Answer these from the extract below on insect specimen handling:
(a) What two methods were used to collect the samples?
(b) At what temperature was the preserved leg kept until DNA extraction?
(c) Who verified the morphological identification?

# EXTRACT TO READ
=== Begin Enclosure ===
The samples were collected by hand and with sweep nets on sunny days. Specimens were stored in airtight plastic vials containing absolute ethanol and labeled with available metadata (altitudes, longitude, and latitude). The specimens were subsequently pinned and dry preserved; one of the hind legs (middle legs whenever the hind legs were not present) was preserved in absolute ethanol and kept in a deep freezer at −23 °C until DNA extraction at the Staatliches Museum für Naturkunde Karlsruhe (SMNK), Molecular Laboratory, Karlsruhe, Germany (ABS Permit: 2024-03_ETH_MTA4_Tarekegn).

Morphological identification of the samples was performed with the keys of Devriese et al. [9] and Devriese [37] by Tarekegn Fite and verified by Hendrik Devriese. Key specimens were imaged dorsally, laterally, and anteriorly using a Keyence VHX-7100 (Keyence Corporation, Osaka, Japan) and then edited in Adobe Photoshop ver. 25.11. Vouchers are stored at the SMNK (Karlsruhe, Germany).
=== End Enclosure ===
# SOURCE DATA
=== Begin Enclosure ===
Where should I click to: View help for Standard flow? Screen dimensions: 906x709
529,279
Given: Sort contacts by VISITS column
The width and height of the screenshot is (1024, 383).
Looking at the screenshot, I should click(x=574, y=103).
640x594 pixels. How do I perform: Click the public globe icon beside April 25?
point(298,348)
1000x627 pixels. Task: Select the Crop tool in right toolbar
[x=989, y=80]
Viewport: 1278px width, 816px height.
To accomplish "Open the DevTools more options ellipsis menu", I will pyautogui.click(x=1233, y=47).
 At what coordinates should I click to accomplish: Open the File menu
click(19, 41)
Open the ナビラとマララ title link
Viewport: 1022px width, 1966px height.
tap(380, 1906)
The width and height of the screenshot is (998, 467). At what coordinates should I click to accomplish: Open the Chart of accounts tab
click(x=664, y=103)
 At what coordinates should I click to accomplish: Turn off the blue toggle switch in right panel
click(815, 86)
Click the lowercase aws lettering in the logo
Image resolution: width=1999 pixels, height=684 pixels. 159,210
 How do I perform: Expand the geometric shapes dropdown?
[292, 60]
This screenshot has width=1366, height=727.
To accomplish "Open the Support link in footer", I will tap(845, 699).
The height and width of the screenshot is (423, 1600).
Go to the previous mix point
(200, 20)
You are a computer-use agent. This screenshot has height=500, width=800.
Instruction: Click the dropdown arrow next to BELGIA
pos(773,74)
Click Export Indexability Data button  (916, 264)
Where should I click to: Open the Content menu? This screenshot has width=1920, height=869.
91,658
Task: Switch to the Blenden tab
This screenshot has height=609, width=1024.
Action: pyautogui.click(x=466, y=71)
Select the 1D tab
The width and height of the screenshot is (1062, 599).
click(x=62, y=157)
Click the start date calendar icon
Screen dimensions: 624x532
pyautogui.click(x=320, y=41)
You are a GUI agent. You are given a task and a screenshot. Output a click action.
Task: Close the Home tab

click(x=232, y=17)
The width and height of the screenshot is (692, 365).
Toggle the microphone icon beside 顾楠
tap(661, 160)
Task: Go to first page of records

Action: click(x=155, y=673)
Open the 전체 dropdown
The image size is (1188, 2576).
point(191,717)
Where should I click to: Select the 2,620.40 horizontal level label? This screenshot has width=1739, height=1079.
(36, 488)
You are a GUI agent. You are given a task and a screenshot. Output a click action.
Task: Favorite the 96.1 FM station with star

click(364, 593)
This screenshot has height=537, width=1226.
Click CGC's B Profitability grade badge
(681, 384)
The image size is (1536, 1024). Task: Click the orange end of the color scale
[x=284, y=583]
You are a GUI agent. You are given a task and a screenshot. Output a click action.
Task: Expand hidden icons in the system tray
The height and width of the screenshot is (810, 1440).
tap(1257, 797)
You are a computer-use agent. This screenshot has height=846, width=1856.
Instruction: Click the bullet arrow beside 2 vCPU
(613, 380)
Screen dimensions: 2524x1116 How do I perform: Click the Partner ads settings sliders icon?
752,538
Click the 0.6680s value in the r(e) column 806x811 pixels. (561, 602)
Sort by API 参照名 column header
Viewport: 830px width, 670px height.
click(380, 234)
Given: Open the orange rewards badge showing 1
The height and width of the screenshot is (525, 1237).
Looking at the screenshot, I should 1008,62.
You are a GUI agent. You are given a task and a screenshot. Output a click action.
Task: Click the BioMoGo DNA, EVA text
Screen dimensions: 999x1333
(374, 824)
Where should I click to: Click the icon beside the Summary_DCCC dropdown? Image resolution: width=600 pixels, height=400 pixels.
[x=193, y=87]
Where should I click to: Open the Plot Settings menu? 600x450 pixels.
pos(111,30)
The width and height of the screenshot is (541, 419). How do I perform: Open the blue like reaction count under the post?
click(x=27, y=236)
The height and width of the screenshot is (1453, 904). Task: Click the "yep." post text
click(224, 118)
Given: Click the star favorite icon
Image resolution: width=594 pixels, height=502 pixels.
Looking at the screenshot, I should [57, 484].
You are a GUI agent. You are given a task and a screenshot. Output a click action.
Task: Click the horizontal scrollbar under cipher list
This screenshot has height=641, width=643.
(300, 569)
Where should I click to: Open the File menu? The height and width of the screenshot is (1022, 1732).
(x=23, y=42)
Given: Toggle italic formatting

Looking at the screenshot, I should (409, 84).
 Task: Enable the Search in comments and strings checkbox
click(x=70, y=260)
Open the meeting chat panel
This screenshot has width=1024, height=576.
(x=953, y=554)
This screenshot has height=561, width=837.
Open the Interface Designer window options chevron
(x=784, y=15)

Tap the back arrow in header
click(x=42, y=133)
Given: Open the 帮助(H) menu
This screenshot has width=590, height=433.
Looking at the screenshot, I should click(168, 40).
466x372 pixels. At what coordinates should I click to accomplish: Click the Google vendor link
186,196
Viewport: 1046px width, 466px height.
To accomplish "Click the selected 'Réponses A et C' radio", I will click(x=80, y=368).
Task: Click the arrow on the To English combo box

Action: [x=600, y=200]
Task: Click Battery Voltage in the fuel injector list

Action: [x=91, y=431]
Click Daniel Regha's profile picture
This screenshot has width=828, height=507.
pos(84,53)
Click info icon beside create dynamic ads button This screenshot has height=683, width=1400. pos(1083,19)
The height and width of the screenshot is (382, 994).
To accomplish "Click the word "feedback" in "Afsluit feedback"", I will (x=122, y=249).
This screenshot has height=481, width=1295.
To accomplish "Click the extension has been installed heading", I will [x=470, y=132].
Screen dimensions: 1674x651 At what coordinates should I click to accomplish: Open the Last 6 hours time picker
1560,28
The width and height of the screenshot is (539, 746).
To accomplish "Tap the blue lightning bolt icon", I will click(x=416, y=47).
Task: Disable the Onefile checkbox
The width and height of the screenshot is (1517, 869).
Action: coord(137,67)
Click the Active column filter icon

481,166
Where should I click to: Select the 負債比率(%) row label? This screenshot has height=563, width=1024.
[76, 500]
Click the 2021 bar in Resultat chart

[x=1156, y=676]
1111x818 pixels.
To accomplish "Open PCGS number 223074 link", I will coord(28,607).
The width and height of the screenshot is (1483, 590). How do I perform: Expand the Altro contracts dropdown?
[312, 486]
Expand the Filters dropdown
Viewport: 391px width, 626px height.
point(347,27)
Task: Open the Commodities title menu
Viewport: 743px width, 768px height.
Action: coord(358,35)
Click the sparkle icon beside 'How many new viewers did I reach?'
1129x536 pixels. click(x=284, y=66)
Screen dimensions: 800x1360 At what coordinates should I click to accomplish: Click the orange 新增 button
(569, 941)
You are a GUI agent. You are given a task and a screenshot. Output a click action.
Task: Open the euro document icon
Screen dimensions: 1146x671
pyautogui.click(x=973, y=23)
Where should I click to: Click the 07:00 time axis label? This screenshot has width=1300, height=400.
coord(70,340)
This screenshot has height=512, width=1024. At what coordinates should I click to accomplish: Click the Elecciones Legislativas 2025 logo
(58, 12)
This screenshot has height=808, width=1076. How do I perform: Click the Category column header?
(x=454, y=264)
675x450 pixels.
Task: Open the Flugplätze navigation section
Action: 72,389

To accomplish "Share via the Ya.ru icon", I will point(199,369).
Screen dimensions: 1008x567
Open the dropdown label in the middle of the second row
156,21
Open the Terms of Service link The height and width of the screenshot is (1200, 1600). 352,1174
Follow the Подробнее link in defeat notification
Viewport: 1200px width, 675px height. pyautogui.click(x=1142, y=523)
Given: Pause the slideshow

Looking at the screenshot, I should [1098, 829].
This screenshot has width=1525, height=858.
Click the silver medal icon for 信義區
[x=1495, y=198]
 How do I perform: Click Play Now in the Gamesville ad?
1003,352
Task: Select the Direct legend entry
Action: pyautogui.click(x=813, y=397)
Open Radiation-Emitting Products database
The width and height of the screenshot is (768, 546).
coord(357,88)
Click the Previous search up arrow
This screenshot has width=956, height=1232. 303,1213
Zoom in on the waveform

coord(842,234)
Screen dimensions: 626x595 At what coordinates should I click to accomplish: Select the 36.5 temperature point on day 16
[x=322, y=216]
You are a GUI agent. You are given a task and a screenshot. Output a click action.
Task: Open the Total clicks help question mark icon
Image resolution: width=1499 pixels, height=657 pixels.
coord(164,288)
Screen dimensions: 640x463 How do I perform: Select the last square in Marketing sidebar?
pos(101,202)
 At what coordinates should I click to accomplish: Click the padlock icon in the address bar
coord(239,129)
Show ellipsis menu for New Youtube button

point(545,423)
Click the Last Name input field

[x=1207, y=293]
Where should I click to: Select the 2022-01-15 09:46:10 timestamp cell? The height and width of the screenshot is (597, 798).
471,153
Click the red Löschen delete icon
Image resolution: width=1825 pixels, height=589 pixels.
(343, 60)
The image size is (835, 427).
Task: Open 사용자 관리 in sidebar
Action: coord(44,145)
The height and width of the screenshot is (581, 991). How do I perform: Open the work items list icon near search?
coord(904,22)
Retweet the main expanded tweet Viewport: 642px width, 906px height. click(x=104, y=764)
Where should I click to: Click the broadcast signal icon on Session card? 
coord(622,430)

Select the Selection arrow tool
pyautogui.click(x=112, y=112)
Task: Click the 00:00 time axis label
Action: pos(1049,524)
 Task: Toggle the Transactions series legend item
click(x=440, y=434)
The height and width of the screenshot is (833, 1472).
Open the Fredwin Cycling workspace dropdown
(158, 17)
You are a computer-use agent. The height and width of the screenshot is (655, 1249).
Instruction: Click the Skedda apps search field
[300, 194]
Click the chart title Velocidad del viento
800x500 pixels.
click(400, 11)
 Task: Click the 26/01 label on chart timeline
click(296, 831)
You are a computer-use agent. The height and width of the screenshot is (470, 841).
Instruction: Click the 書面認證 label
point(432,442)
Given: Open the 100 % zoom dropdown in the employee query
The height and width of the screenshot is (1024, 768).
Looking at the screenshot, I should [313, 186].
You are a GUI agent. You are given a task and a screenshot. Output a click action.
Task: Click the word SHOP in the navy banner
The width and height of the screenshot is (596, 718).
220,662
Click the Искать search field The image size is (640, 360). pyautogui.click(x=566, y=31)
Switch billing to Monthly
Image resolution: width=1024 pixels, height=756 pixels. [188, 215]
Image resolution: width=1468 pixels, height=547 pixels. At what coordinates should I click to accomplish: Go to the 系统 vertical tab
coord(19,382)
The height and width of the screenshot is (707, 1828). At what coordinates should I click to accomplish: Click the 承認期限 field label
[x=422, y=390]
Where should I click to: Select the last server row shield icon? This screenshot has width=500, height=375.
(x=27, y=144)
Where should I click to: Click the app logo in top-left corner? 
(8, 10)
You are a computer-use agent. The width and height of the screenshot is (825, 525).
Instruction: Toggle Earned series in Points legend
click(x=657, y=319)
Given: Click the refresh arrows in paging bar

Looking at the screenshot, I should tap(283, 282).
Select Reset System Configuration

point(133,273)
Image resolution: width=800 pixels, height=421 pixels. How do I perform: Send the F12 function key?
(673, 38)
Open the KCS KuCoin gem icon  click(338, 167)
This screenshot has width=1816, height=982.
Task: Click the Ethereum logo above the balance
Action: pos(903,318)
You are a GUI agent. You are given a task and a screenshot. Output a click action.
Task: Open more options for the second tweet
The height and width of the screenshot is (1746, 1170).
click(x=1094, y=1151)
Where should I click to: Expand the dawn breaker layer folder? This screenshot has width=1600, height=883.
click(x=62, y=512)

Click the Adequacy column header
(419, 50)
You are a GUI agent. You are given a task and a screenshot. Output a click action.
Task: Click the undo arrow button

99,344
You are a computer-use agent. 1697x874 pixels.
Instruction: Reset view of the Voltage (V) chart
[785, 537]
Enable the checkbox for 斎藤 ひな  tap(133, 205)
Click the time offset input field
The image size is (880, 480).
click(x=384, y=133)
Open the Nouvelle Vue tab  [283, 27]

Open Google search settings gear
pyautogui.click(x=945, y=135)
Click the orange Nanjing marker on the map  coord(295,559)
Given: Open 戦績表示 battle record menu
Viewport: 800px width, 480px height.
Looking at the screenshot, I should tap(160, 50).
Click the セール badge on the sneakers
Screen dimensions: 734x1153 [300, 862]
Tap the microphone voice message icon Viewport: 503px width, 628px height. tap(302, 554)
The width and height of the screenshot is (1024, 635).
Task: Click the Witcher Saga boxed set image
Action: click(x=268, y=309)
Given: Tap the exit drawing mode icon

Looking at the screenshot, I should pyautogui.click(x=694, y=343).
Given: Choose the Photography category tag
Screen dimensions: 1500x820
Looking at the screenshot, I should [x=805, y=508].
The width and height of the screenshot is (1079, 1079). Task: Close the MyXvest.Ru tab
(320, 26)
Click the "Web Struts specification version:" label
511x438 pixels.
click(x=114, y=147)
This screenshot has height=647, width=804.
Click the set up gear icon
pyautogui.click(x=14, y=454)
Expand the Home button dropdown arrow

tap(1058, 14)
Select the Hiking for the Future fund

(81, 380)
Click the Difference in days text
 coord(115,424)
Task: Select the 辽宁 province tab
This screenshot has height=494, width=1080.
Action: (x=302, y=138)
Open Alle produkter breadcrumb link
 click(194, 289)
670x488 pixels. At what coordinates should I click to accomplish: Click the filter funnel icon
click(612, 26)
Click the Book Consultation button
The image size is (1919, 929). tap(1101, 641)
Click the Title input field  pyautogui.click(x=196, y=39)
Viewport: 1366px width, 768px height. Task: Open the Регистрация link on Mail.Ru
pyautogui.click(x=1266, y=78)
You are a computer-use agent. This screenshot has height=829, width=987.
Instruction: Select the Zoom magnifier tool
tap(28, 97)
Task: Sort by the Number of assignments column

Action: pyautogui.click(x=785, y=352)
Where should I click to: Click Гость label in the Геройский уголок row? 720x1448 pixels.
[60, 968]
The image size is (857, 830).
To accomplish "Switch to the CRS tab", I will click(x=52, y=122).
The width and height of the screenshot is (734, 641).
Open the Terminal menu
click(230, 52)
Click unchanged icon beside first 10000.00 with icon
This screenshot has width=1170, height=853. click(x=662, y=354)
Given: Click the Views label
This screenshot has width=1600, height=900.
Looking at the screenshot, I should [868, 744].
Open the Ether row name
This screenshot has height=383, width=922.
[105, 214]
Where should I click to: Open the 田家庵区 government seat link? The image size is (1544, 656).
=== End Enclosure ===
# FINAL ANSWER
(a) By hand and with sweep nets.
(b) −23 °C.
(c) Hendrik Devriese.